BoE must sell emergency bond purchases in ‘timely’ way – Hauser

By David Milliken

LONDON (Reuters) -The Bank of England must sell in “a timely and orderly” way the 19.3 billion pounds ($21.7 billion) of government bonds which it bought in its recent emergency operation to support the market, a senior BoE official said on Friday.

The BoE was forced to step in to buy long-dated and index-linked gilts to halt a fire sale of assets by British pension funds following former prime minister Liz Truss’s Sept. 23 ‘mini-budget’.

“We must execute a timely and orderly unwind of the assets accumulated as part of the financial stability purchase operations, whilst also delivering the MPC’s QE unwind programme,” Andrew Hauser, the BoE’s executive director for markets, said in a speech at a European Central Bank conference.

Hauser said he hoped to give more details of sales “in the next week or two” and that people should “wait and see” when asked if sales would begin before the end of the year.

Index-linked gilts and 20- and 30-year conventional gilts fell after Hauser’s remarks. Yields on 30-year debt reached the highest since Oct. 24, up 10 basis points on the day.

The BoE did not intend to sell the bonds according to a strict timetable, Hauser said.

“We are not forced sellers. We want to work with the market and sell into demand where it exists, and where it doesn’t we can afford to wait,” he said.

When the programme was launched, the BoE said it would sell the bonds purchased “in a smooth and orderly fashion once risks to market functioning are judged to have subsided”.

Hauser said the BoE still needed “to remain sensitive and, if necessary, appropriately responsive to still-febrile market conditions”.

British government bond yields are broadly back to where they were before the mini-budget – following the reversal of most measures in it and the replacement of Truss as prime minister by former finance minister Rishi Sunak.

However, Hauser said liquidity in the gilt market had not yet fully recovered.

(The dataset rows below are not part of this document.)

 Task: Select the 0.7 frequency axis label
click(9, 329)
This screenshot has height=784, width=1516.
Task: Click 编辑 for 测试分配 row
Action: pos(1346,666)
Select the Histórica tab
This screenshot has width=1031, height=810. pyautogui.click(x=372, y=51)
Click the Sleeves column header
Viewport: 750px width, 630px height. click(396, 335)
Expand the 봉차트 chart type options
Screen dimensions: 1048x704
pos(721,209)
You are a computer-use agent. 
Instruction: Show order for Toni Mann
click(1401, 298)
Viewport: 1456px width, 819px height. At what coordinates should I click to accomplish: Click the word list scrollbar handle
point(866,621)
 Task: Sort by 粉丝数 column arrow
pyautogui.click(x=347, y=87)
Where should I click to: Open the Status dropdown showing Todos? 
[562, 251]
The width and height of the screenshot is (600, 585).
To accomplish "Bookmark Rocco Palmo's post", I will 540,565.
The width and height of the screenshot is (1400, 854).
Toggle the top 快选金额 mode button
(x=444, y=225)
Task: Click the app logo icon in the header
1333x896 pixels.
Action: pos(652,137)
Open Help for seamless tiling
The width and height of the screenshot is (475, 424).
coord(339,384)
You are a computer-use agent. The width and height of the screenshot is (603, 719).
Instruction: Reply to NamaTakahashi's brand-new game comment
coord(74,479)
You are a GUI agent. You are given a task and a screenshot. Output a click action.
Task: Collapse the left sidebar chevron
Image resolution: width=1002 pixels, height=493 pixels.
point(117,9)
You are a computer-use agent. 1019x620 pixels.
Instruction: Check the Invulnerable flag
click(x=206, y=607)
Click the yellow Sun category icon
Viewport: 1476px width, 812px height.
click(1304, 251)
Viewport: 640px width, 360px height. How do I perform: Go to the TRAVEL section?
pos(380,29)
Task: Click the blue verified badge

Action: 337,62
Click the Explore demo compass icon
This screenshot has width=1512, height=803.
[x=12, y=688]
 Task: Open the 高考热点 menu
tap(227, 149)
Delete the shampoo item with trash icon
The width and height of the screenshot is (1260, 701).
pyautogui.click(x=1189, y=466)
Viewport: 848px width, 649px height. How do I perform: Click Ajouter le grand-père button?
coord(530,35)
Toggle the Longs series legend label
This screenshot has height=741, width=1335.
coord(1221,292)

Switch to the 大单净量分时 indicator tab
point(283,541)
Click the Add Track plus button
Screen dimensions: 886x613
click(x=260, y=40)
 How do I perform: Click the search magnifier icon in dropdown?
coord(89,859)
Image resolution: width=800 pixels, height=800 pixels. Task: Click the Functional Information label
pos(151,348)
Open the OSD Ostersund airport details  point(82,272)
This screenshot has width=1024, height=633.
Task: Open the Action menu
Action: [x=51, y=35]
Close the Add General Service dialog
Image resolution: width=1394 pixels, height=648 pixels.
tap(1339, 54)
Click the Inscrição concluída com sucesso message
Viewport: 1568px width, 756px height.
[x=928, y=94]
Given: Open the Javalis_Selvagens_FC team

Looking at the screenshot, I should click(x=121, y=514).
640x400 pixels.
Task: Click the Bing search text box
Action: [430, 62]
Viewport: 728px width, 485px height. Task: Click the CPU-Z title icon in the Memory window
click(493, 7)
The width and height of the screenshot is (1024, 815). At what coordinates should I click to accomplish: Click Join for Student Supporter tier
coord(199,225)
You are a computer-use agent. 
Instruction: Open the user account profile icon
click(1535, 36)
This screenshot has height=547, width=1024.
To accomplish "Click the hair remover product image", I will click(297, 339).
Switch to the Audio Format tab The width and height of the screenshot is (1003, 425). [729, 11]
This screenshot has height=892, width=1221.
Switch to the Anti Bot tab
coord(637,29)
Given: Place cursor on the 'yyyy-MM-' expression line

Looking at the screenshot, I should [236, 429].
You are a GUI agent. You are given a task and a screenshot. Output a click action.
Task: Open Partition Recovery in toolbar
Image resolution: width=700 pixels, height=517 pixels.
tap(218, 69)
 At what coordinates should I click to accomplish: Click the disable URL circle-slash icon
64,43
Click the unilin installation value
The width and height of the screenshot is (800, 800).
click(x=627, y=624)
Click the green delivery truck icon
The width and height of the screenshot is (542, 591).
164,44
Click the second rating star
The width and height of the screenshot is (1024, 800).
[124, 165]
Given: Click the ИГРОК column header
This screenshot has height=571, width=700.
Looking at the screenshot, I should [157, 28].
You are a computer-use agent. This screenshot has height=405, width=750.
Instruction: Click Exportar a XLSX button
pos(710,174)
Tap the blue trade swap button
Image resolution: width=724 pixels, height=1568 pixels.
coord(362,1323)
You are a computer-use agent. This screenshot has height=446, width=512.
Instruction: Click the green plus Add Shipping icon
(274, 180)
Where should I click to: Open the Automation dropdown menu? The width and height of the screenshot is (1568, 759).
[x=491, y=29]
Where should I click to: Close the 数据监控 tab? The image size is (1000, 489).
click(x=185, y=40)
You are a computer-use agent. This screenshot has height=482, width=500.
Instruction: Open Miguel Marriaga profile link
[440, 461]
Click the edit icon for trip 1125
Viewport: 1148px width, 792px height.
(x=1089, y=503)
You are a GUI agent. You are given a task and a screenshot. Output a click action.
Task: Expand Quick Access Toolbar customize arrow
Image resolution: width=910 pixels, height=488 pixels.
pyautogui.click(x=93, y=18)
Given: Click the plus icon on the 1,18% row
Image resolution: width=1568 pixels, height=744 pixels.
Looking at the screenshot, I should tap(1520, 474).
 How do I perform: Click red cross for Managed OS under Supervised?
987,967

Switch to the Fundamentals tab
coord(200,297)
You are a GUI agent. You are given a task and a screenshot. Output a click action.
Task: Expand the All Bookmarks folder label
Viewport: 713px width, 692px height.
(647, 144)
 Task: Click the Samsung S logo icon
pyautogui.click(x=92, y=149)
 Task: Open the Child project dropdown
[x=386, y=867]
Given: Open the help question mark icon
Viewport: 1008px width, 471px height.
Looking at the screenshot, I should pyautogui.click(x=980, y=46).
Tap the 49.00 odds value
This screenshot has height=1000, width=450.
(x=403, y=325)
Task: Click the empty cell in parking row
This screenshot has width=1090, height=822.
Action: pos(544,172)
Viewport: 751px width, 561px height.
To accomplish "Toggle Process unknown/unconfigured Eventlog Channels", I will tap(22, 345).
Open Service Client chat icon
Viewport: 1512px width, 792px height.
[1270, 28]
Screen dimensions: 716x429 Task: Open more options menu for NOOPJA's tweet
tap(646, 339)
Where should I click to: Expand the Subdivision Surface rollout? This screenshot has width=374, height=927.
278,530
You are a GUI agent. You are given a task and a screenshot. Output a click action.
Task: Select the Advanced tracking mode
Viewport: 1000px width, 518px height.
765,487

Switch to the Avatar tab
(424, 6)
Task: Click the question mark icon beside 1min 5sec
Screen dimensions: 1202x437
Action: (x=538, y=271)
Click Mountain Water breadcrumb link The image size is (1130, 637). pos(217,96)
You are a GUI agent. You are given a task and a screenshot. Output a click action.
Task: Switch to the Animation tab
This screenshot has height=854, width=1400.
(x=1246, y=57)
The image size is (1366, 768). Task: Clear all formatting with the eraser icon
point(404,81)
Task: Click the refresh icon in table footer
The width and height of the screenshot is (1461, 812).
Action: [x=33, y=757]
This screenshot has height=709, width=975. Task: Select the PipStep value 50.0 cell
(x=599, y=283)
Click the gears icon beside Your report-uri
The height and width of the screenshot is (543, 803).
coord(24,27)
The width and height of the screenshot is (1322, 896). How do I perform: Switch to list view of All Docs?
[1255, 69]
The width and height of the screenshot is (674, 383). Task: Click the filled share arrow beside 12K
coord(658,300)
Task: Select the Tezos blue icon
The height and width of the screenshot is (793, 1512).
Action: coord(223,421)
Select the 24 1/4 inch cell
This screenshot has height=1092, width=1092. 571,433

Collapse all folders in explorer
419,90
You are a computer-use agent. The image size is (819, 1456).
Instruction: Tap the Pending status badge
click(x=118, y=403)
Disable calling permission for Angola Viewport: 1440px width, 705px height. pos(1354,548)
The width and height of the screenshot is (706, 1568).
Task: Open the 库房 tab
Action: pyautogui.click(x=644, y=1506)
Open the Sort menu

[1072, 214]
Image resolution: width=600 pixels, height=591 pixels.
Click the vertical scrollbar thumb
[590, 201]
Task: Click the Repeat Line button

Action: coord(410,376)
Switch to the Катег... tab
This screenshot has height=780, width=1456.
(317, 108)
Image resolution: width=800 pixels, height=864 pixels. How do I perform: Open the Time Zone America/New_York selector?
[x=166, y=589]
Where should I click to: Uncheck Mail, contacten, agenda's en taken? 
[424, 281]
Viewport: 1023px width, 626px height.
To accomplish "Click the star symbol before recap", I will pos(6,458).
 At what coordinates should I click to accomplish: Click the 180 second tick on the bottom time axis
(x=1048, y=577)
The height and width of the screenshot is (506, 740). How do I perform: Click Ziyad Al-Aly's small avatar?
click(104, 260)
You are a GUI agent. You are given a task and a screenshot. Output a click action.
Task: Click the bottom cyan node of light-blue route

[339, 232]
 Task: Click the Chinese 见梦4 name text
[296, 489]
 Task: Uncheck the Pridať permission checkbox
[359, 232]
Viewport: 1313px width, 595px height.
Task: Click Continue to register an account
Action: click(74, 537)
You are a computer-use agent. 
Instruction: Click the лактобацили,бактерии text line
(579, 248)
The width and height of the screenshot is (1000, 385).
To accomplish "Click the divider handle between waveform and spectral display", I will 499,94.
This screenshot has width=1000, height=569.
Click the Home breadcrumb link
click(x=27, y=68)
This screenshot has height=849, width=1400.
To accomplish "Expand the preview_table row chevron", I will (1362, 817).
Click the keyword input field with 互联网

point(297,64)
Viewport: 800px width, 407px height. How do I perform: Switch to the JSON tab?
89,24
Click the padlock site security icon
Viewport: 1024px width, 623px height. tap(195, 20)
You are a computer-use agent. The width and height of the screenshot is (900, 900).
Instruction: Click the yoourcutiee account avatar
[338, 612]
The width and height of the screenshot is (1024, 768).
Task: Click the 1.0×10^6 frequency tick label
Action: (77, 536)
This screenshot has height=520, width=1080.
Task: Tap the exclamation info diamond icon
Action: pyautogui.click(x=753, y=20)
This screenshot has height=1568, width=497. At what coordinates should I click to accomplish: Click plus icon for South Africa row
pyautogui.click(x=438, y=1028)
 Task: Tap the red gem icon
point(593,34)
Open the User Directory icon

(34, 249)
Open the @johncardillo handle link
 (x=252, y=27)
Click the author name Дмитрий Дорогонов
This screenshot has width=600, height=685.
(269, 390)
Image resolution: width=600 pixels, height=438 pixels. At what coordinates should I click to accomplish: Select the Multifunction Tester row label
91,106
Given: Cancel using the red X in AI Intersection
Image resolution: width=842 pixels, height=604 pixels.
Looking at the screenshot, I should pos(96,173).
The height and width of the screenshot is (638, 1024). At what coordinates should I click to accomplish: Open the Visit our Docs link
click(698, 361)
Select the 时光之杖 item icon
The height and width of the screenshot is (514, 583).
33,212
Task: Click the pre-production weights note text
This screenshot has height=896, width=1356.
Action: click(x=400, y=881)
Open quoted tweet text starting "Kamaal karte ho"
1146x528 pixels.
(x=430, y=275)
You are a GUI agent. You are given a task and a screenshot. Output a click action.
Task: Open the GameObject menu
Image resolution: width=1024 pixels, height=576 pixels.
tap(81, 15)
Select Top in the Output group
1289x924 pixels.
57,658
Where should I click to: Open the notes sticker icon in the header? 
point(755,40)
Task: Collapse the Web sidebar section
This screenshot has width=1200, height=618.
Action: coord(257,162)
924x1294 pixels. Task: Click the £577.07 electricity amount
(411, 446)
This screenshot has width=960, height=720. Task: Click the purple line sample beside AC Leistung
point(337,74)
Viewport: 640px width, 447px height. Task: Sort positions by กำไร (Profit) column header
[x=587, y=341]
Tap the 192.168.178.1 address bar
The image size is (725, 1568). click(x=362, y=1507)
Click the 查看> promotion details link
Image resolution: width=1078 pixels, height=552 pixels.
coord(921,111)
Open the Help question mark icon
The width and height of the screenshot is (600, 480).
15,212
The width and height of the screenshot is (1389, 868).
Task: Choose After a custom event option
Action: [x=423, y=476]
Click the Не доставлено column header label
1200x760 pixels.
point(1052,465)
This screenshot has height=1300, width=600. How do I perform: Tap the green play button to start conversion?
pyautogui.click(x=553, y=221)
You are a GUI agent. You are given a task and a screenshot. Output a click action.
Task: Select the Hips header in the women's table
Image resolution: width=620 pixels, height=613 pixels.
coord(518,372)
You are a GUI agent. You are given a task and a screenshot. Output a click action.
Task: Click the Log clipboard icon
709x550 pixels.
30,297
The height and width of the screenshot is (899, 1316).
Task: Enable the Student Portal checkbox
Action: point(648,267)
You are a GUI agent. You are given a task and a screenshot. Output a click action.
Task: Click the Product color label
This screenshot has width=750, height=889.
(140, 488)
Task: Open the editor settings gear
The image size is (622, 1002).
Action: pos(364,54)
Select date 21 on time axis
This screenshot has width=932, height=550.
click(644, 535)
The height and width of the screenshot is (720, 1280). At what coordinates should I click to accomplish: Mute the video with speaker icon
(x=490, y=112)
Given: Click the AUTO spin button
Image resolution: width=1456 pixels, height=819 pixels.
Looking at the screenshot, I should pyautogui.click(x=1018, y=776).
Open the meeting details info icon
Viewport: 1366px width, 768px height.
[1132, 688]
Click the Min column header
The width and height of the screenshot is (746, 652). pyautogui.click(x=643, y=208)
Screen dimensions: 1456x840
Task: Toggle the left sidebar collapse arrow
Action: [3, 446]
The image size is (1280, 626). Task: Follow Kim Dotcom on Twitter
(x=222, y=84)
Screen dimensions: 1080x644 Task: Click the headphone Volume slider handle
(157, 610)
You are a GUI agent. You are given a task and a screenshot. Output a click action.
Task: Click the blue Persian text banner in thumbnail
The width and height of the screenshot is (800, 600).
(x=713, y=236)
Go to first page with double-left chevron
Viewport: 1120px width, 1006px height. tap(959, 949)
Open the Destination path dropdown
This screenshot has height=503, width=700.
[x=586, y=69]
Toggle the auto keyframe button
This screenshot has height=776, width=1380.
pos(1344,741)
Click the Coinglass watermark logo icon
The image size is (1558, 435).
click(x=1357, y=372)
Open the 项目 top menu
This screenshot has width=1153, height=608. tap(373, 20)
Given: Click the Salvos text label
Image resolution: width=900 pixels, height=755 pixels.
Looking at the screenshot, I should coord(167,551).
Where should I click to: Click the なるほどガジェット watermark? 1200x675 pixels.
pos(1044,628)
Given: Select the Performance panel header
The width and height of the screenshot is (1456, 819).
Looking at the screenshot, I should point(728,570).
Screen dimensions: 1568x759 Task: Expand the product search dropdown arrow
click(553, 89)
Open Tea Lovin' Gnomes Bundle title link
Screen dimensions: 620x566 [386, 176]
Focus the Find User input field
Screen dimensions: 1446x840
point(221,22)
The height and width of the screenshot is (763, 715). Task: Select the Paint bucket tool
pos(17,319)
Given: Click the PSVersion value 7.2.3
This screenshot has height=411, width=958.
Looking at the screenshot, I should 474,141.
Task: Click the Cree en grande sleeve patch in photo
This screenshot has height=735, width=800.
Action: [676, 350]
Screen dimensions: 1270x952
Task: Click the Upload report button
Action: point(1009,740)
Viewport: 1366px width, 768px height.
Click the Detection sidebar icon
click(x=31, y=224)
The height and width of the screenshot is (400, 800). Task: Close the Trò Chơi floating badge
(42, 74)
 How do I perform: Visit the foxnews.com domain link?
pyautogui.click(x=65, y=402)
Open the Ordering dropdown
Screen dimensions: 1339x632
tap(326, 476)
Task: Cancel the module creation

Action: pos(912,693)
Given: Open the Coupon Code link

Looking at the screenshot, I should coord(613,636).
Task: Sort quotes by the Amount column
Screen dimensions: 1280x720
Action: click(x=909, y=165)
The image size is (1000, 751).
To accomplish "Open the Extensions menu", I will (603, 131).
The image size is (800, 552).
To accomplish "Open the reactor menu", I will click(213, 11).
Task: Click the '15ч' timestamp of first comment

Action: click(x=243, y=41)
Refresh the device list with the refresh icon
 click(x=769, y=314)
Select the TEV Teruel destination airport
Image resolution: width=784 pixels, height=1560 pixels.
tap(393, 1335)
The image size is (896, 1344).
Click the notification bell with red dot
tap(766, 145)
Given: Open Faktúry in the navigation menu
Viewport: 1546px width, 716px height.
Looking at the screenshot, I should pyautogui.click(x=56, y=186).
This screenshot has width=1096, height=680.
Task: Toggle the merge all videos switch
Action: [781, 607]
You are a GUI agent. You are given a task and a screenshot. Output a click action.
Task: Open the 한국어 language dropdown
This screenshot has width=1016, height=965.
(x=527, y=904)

The BoE started the sale of short- and medium-dated gilts from its separate 838 billion pound quantitative easing stockpile on Tuesday, but postponed plans to begin selling long-dated gilts this year because of the market turmoil.

These sales are taking place according to a fixed schedule. The BoE plans eight auctions for November and December, for 750 million pounds of gilts each. Demand was solid at the first sale.

The BoE aims to reduce its QE gilt holdings by 80 billion pounds over 12 months, through a mix of outright sales and not reinvesting the proceeds of maturing gilts.